** DATA ROWS **
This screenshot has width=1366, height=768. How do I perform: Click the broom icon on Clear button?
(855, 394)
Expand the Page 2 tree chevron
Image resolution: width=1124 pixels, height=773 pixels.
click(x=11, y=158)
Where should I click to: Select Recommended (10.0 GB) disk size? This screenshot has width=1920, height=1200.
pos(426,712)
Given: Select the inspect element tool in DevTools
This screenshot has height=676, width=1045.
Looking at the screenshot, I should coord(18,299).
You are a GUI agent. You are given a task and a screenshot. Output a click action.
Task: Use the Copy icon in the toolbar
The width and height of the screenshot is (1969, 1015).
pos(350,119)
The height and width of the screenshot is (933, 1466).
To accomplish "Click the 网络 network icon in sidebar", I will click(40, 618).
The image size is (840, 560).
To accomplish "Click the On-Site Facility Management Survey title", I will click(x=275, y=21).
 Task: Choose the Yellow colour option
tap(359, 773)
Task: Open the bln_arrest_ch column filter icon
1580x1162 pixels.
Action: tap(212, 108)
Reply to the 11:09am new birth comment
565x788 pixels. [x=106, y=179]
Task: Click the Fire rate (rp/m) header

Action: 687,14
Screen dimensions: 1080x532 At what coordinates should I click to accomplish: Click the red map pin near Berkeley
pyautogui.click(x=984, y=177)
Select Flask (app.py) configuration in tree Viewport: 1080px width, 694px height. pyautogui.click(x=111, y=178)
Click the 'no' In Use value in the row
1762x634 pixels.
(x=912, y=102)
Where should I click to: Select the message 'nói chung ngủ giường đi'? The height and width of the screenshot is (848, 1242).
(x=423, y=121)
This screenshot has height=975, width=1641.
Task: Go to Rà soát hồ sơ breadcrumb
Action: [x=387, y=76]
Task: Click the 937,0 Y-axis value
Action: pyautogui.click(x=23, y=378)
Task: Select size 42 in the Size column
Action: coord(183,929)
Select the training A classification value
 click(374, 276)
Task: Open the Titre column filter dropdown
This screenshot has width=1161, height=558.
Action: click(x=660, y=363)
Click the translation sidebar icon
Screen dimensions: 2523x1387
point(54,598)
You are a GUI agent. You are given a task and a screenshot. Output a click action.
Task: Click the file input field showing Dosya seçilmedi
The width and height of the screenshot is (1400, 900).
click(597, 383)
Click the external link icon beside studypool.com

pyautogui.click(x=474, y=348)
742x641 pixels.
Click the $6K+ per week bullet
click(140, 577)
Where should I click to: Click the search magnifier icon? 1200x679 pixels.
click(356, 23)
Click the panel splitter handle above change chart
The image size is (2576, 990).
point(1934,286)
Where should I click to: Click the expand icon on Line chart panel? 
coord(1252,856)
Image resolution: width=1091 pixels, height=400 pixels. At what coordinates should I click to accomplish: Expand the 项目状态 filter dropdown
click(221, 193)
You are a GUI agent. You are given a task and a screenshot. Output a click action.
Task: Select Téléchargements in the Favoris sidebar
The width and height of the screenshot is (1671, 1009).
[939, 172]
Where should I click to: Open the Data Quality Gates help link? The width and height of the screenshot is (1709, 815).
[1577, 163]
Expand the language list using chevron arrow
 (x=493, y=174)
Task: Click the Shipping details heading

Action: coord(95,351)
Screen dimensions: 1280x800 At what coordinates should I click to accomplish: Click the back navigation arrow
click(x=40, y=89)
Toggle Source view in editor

** WHAT THE TASK REQUIRES **
Rewrite the lines from the line containing "Where should I click to: Select Recommended" through the line containing "Looking at the", inclusive, as a JSON list of strings, one string per line, omitting any blank lines.

** RESULT **
[
  "Where should I click to: Select Recommended (10.0 GB) disk size? This screenshot has width=1920, height=1200.",
  "pos(426,712)",
  "Given: Select the inspect element tool in DevTools",
  "This screenshot has height=676, width=1045.",
  "Looking at the screenshot, I should coord(18,299)."
]